### Exercise
The required output is the line containing "This screenshot has width=2306, height=1111." and every line after it, transcribed exactly through the end of the data below.

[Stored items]
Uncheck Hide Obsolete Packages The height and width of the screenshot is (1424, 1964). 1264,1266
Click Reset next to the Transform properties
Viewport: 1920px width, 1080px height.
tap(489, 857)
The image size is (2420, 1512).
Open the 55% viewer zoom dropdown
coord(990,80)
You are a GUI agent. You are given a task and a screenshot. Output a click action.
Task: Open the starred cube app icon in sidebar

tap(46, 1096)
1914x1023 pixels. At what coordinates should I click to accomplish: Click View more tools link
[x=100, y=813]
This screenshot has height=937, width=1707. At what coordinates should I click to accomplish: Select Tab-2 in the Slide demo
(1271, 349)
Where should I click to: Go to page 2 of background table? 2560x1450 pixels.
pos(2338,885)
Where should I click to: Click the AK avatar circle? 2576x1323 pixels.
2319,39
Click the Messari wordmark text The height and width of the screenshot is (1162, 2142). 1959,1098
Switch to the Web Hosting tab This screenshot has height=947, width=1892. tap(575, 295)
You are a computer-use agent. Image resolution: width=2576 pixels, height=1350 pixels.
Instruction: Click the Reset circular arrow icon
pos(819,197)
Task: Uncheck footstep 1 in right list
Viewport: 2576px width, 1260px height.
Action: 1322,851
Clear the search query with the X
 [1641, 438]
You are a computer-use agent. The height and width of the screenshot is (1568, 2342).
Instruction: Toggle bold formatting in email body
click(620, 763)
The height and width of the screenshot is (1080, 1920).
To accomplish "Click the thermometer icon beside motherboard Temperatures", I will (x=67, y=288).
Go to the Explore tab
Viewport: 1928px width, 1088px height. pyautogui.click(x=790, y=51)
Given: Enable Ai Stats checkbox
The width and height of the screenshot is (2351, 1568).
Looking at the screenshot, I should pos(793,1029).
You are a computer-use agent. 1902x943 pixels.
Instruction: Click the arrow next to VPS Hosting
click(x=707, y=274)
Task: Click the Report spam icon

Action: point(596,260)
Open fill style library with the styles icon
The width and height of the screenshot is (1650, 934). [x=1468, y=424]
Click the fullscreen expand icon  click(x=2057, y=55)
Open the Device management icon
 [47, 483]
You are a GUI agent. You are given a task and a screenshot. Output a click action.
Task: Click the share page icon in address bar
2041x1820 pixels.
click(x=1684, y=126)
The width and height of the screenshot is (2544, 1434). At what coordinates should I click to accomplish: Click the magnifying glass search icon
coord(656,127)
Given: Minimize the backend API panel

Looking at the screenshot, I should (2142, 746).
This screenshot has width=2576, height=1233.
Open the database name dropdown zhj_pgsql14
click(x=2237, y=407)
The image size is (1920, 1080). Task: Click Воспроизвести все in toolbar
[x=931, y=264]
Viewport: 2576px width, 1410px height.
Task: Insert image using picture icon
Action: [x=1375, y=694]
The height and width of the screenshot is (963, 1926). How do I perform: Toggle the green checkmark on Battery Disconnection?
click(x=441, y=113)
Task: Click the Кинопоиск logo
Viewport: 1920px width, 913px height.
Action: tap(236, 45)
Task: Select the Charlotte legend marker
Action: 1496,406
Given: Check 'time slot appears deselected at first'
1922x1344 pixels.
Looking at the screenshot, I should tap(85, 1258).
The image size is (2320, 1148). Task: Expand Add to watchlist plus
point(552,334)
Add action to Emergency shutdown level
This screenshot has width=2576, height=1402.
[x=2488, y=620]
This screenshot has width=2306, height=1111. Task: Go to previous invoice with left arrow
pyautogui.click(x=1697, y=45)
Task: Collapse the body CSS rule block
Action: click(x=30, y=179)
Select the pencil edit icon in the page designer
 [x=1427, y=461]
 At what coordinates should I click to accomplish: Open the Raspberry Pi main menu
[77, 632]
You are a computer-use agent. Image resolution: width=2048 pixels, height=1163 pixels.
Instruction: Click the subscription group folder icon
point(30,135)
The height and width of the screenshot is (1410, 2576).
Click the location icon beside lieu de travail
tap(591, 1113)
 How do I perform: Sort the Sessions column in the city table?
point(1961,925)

### Finished exercise
This screenshot has width=2306, height=1111. Task: Go to previous invoice with left arrow
pyautogui.click(x=1697, y=45)
Task: Collapse the body CSS rule block
Action: click(x=30, y=179)
Select the pencil edit icon in the page designer
 [x=1427, y=461]
 At what coordinates should I click to accomplish: Open the Raspberry Pi main menu
[77, 632]
You are a computer-use agent. Image resolution: width=2048 pixels, height=1163 pixels.
Instruction: Click the subscription group folder icon
point(30,135)
The height and width of the screenshot is (1410, 2576).
Click the location icon beside lieu de travail
tap(591, 1113)
 How do I perform: Sort the Sessions column in the city table?
point(1961,925)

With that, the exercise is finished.